▸ TASK ITEM
I would like the line with "Image resolution: width=527" and every line after it, down to the end of the entries below, output exactly and without pictures.

■ ■ ■ ■

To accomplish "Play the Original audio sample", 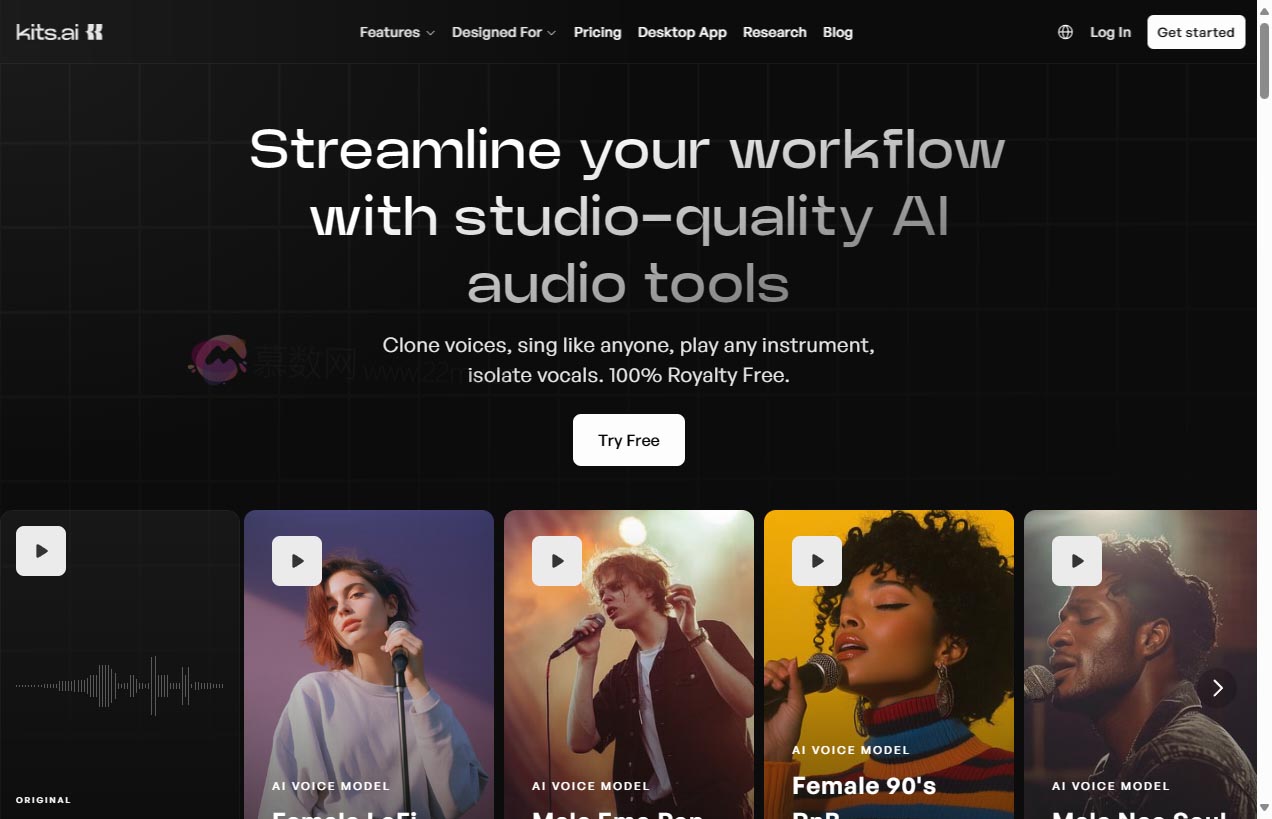I will pos(41,551).
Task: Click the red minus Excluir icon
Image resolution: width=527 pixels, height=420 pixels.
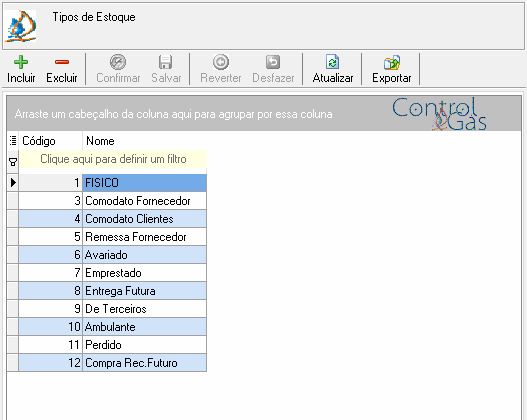Action: point(62,62)
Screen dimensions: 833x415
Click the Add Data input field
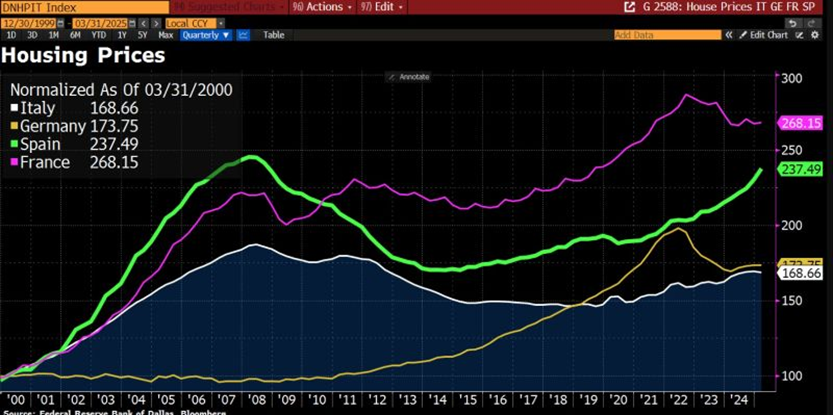pos(662,35)
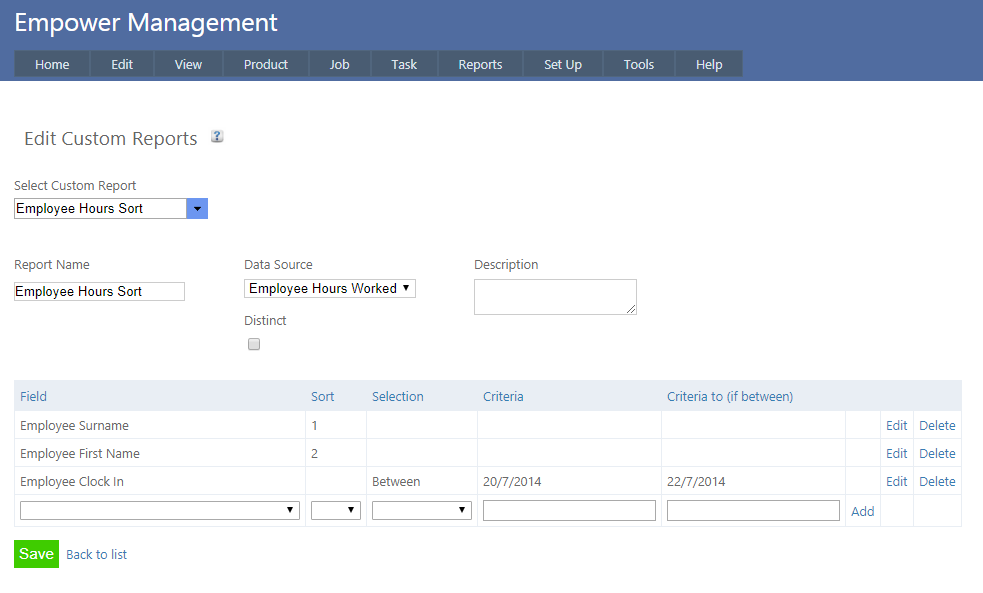Delete the Employee Clock In row
This screenshot has width=983, height=593.
click(937, 481)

■ ■ ■ ■

▸ COMPLETED TASK
Image resolution: width=527 pixels, height=420 pixels.
Action: point(62,62)
Screen dimensions: 833x415
Click the Add Data input field
pos(662,35)
Delete the Employee Clock In row
This screenshot has width=983, height=593.
click(937, 481)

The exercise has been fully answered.